On the Lorentz Force and Torque of Solar Photospheric Emerging Magnetic Fields

TL;DR

This study analyzes a large sample of solar photospheric magnetic fields and finds that they are nearly force-free, challenging existing theories that predict strong Lorentz forces during flux emergence.

Contribution

It provides the first large-scale statistical evidence that emerging photospheric magnetic fields are close to force-free, constraining future models of flux emergence.

Findings

Photospheric magnetic fields have small Lorentz forces and torques.

Emerging active regions show force-free conditions, contrary to some theories.

Force and torque extents are unaffected by AR size, emergence rate, or non-potentiality.

Abstract

Magnetic flux generated and intensified by the solar dynamo emerges into the solar atmosphere, forming active regions (ARs) including sunspots. Existing theories of flux emergence suggest that the magnetic flux can rise buoyantly through the convection zone but is trapped at the photosphere, while its further rising into the atmosphere resorts to the Parker buoyancy instability. To trigger such an instability, the Lorentz force in the photosphere needs to be as large as the gas pressure gradient to hold up an extra amount of mass against gravity. This naturally results in a strongly non-force-free photosphere, which is indeed shown in typical idealized numerical simulations of flux tube buoyancy from below the photosphere into the corona.
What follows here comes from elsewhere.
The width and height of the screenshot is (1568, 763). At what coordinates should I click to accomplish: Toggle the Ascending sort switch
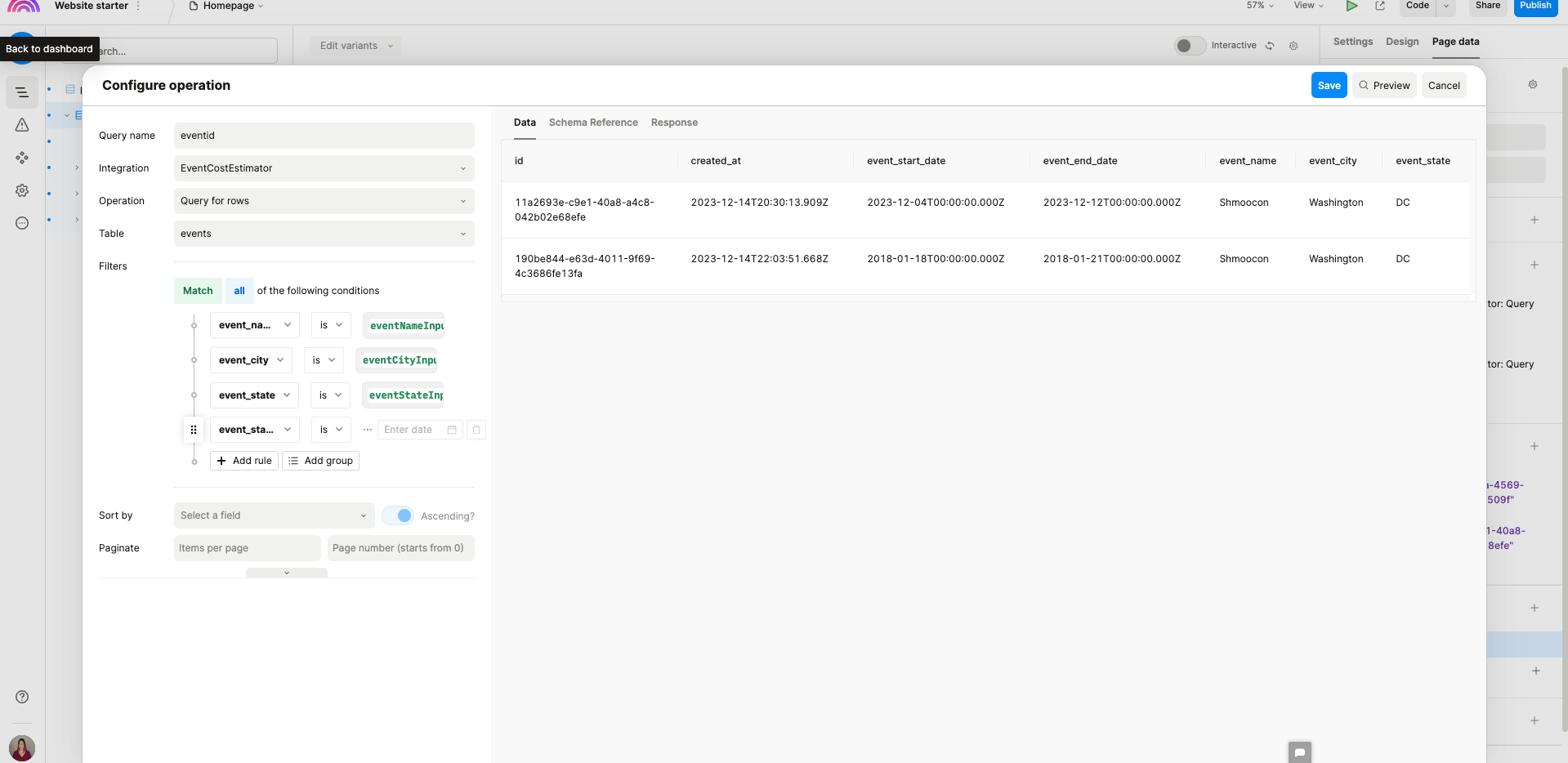[398, 515]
Here we conduct a statistical study of the extents of normalized Lorentz forces and torques in the emerging photospheric magnetic field with a substantially large sample of SDO/HMI vector magnetograms. We found that the photospheric field has a rather small Lorentz force and torque on average, and thus is very close to a force-free state, which is not consistent with theories as well as idealized simulations of flux emergence. Furthermore, the small extents of forces and torques seem not to be influenced by the emerging AR's size, the emergence rate, or the non-potentiality of the field. This result puts an important constraint on future development of theories and simulations of flux emergence.